LN(x)iyj=nδi,jyj2yiyjyj2yj2=ny(δi,jyiyjy2)\begin{aligned} \frac{\partial \mathrm{LN}(x)_i}{\partial y_j} & = \sqrt{n} \frac{\delta_{i,j} \sqrt{\sum y_j^2} - y_i\frac{y_j}{\sqrt{\sum y_j^2}}}{\sum y_j^2}\\ & = \frac{\sqrt{n}}{\|y\|}\left(\delta_{i,j} -\frac{y_iy_j}{\|y\|^2} \right) \end{aligned}

因此

JLN(x)=LN(x)yyx=ny(Iyiyjy2)(I1T1)\begin{aligned} J_{\mathrm{LN}}(x) &= \frac{\partial \mathrm{LN}(x)}{\partial y}\frac{\partial y}{\partial x}\\ &=\frac{\sqrt{n}}{\|y\|}\left(I-\frac{y_iy_j}{\|y\|^2}\right)(I- \bold{1}^T\bold{1}) \end{aligned}

JLN(x)=O(ny)=O(nx)\|J_\mathrm{LN}(x)\| = \mathcal{O}(\frac{\sqrt{n}}{\|y\|}) = \mathcal{O}(\frac{\sqrt{n}}{\|x\|})

基于以上结果进行主定理的叙述

Definition 1.1: 随机变量的 (ε,δ)(\varepsilon,\delta)-Bounded

对于实随机变量 Z0Z\geq 0, 如果ZZ满足

P(Zμμε)1δ\mathbb{P}\left(\frac{Z-\mu}{\mu}\leq \varepsilon\right) \geq 1-\delta

也即

P(Zμμε)δ\mathbb{P}\left(\frac{Z-\mu}{\mu}\geq \varepsilon\right) \leq \delta

其中ε>0,0<δ<1\varepsilon > 0, 0<\delta <1, 则称随机变量ZZ(εδ)(\varepsilon-\delta)-Bounded

这个结论和Chebyshev不等式的结构相似, Chebyshev不等式能说明对方差有界随机变量都是 (ε,σ2ε2)(\varepsilon, \frac{\sigma^2}{\varepsilon^2})-Bounded的

整体损失函数梯度谱范数

Post-LN架构的损失函数定义为顶部第LL层的交叉熵

L(xL+1,ipost)=logsoftmaxyi(WembxL+1,ipost)=log(P(Softmax(WembxL+1,ipost)yi))\mathcal{L}(x^{post}_{L+1,i}) = -\log \mathrm{softmax}_{y_i} (W^{emb}x^{post}_{L+1,i}) = -\log(\mathbb{P}(\mathrm{Softmax}(W^{emb}x^{post}_{L+1,i})|\, y_i))

Pre-LN架构尾部多一个LN块,损失函数为

L(xfinal,ipre)=logsoftmaxyi(Wembxfinal,ipre)=log(P(Softmax(Wembxfinal,ipre)yi))\mathcal{L}(x^{pre}_{final,i}) = -\log\mathrm{softmax}_{y_i}(W^{emb}x^{pre}_{final,i}) = -\log(\mathbb{P}(\mathrm{Softmax}(W^{emb}x^{pre}_{final,i})|\, y_i))

其中

xfinal,ipre=LN(xL+1,ipre)x^{pre}_{final,i} = \mathrm{LN}(x^{pre}_{L+1,i})

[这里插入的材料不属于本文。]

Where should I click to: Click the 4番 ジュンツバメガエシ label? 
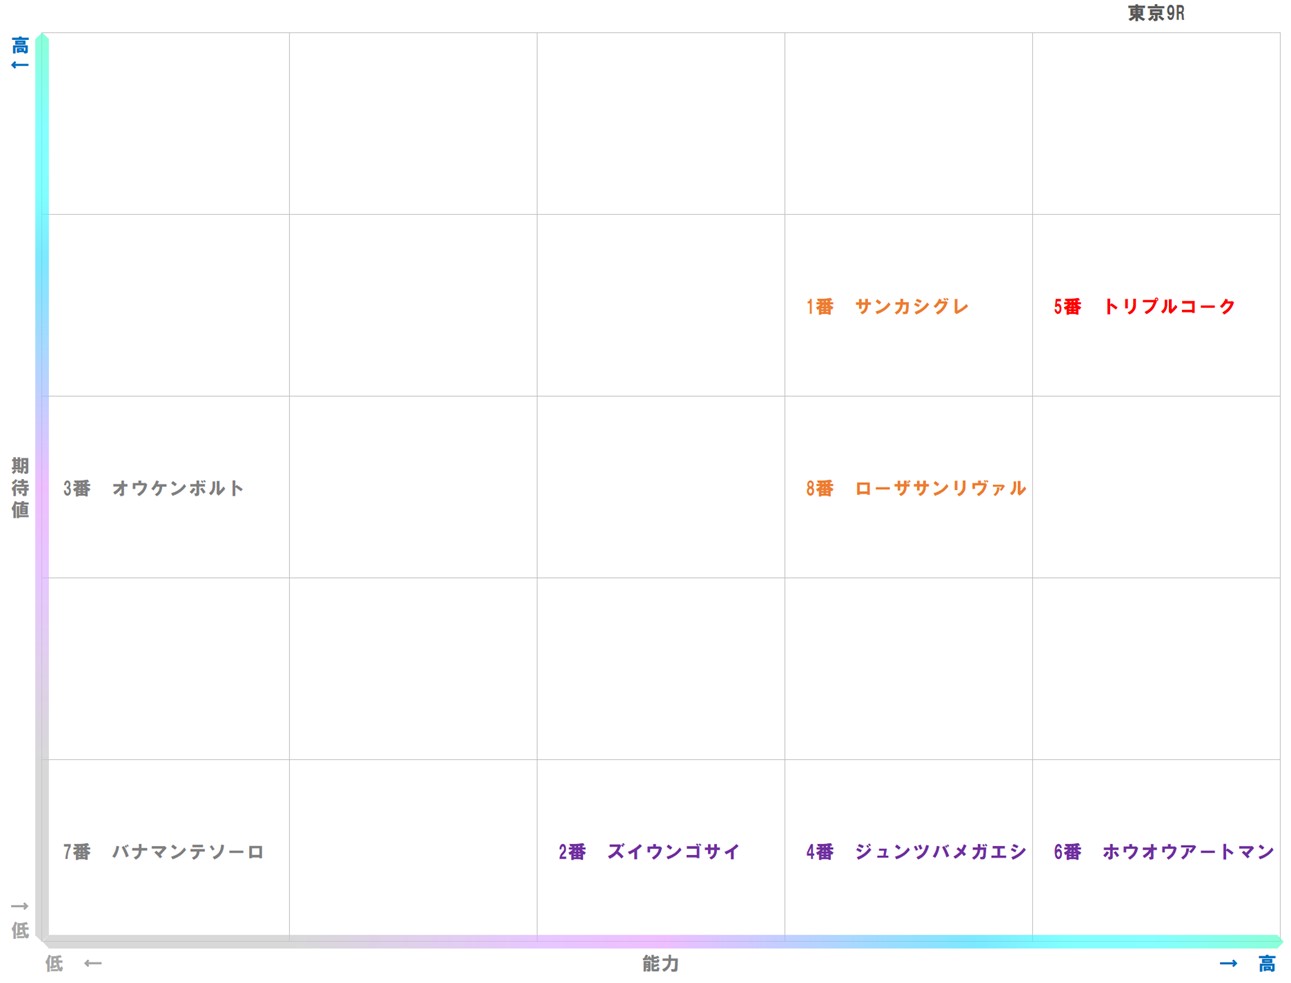click(x=915, y=852)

Theorem 1. 假设 WL+1,ipost\|W^{post}_{L+1,i}\|, WL+1,ipre\|W^{pre}_{L+1,i}\| 均为(ε,δ)(\varepsilon,\delta)-Bounded的。 则Post-LN与Pre-LN结构的梯度谱范数满足

{L~(xL+1post)W2,LF=O(dlnd)L~(xfinalpre)W2,LF=O(dlndL)\begin{dcases} \left\|\frac{\partial\tilde{\mathcal{L}} (x^{post}_{L+1})}{\partial W^{2,L}}\right\|_F= \mathcal{O}(d\sqrt{\ln d})\\[2em] \left\|\frac{\partial\tilde{\mathcal{L}}(x^{pre}_{final})}{\partial W^{2,L}}\right\|_F=\mathcal{O}(d\sqrt{\frac{\ln d}{L}}) \end{dcases}

其中 W2,LW^{2,L} 是FFN中的参数矩阵

Proof:
由链式法则

L~(xL+1post)W2,L=L~(xL+1post)xL+1post(k=lLxk+1postxkpost)xlpostW2,L\begin{aligned} \frac{\partial\tilde{\mathcal{L}} (x^{post}_{L+1})}{\partial W^{2,L}}&= \frac{\partial \tilde{\mathcal{L}}(x^{post}_{L+1})}{\partial x^{post}_{L+1}}\left(\prod_{k=l}^L\frac{\partial x^{post}_{k+1}}{\partial x^{post}_{k}}\right)\frac{\partial x^{post}_l}{W^{2,L}} \end{aligned}

L~xL+1post\dfrac{\partial\tilde{L}}{\partial x^{post}_{L+1}} 是有界的,因为 xL+1postx^{post}_{L+1}(ε,δ)(\varepsilon,\delta)-Bounded的

L~xL+1post=P(Softmax(WembxL+1postyi))P(Softmax(WembxL+1postyi))xL+1post=O(1)\left|\dfrac{\partial\tilde{L}}{\partial x^{post}_{L+1}}\right| = \left|\frac{\partial \mathbb{P}(\mathrm{Softmax}(W^{emb}x^{post}_{L+1}|y_i))}{\mathbb{P}(\mathrm{Softmax}(W^{emb}x^{post}_{L+1}|y_i))\cdot\partial x^{post}_{L+1}}\right|= \mathcal{O}(1)

(此处略相关递推的阶估计,上文有相关Jacobian矩阵,只需进行估阶即可)关键在于

{Post-LN:JLN(xL+1post)2=O(nxL+1post2)=O(1)Pre-LN:JLN(xfinalpre)2=O(nxfinalpre2)=O(1L)\begin{dcases} \text{Post-LN:}&\left\|J_{\mathrm{LN}}(x^{post}_{L+1})\right\|^2 = \mathcal{O}(\frac{n}{\|x^{post}_{L+1}\|^2}) = \mathcal{O}(1)\\[2em] \text{Pre-LN:}&\left|J_{\mathrm{LN}}(x^{pre}_{final})\right\|^2 = \mathcal{O}(\frac{n}{\|x^{pre}_{final}\|^2}) = \mathcal{O}(\frac{1}{L}) \end{dcases}

Theorem 1 的结论证明了:在初始化时刻,Post-LN 的梯度规模是常数阶,这意味着它与模型深度 LL 无关,无法感知并抑制深层带来的不稳定因素;而 Pre-LN 的梯度规模具有 O(1L)O(\frac{1}{\sqrt{L}}) 的衰减性,能随着模型深度的增加降低初始梯度强度,减弱了对 warmup 的依赖。